▶ **Extract provided**:
<<<<
The first half of the 20th century saw Crookwell suffer the same vicissitudes as other rural centres - a rabbit plague in the 1910s devastated crops and pasture lands, hardly alleviated by a processing and freezing works in the town which shipped the carcasses to the 'starving masses' in England and the skins to hat makers. The Great Depression, two world wars, and the increasing centralisation and industrialisation of the nation all took its toll.

By the middle of the century Crookwell was still catching up on the necessities of modern life - electricity (1947), sealed roads (1954), sewerage (1961), a High School (1963). The nature of its agriculture also changed and changed the town along with it. Small holdings, along with dairying and the butter factory it supported became unviable, to be replaced by potato growing on a large scale.

The countryside was not suitable for large scale wheat growing, and the oats and barley which once fed a horse-drawn age became obsolete. Landholdings became larger - though not as large as the great runs of the original squatters - and specialised in fine wool production and stud cattle.

The population of Crookwell is today only twice what it was over 120 years ago. Its position as regional centre to its rural hinterland has been usurped by Goulburn - now just a short drive away.

As it enters the 21st century the nature of its industry has changed: still farming, a weaving mill and famous sock factory, local retail and service industries, and tourism.
>>>>
▶ **Dataset section**:
<<<<
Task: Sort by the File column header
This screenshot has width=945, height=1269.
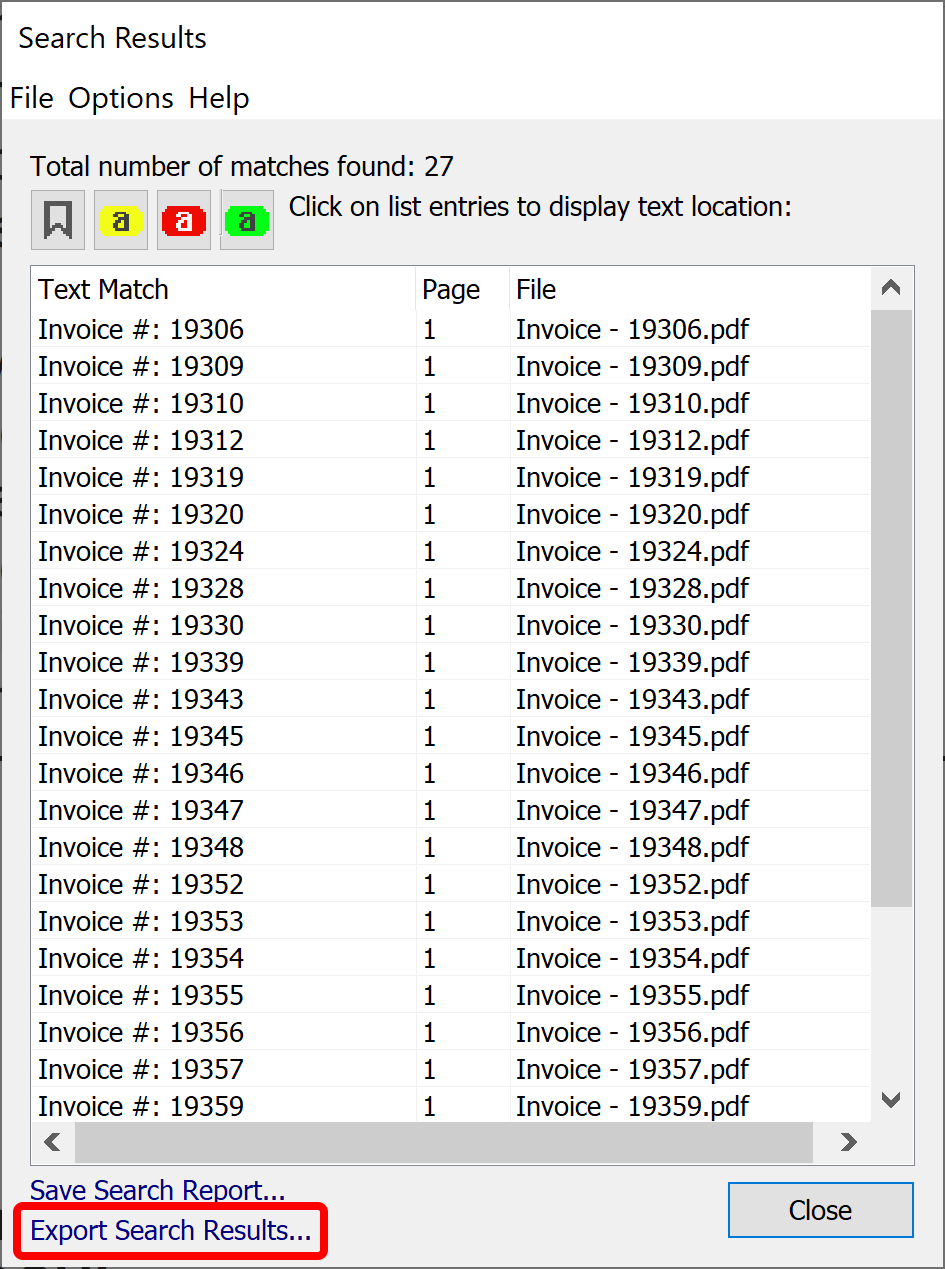Action: coord(535,289)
>>>>
▶ **Problem statement**: Reproduce word for word the passage of the Crookwell history that begins at "By the middle" and stops after "and stud cattle.". The material plays no part in this work.

▶ **Complete answer**:
By the middle of the century Crookwell was still catching up on the necessities of modern life - electricity (1947), sealed roads (1954), sewerage (1961), a High School (1963). The nature of its agriculture also changed and changed the town along with it. Small holdings, along with dairying and the butter factory it supported became unviable, to be replaced by potato growing on a large scale.

The countryside was not suitable for large scale wheat growing, and the oats and barley which once fed a horse-drawn age became obsolete. Landholdings became larger - though not as large as the great runs of the original squatters - and specialised in fine wool production and stud cattle.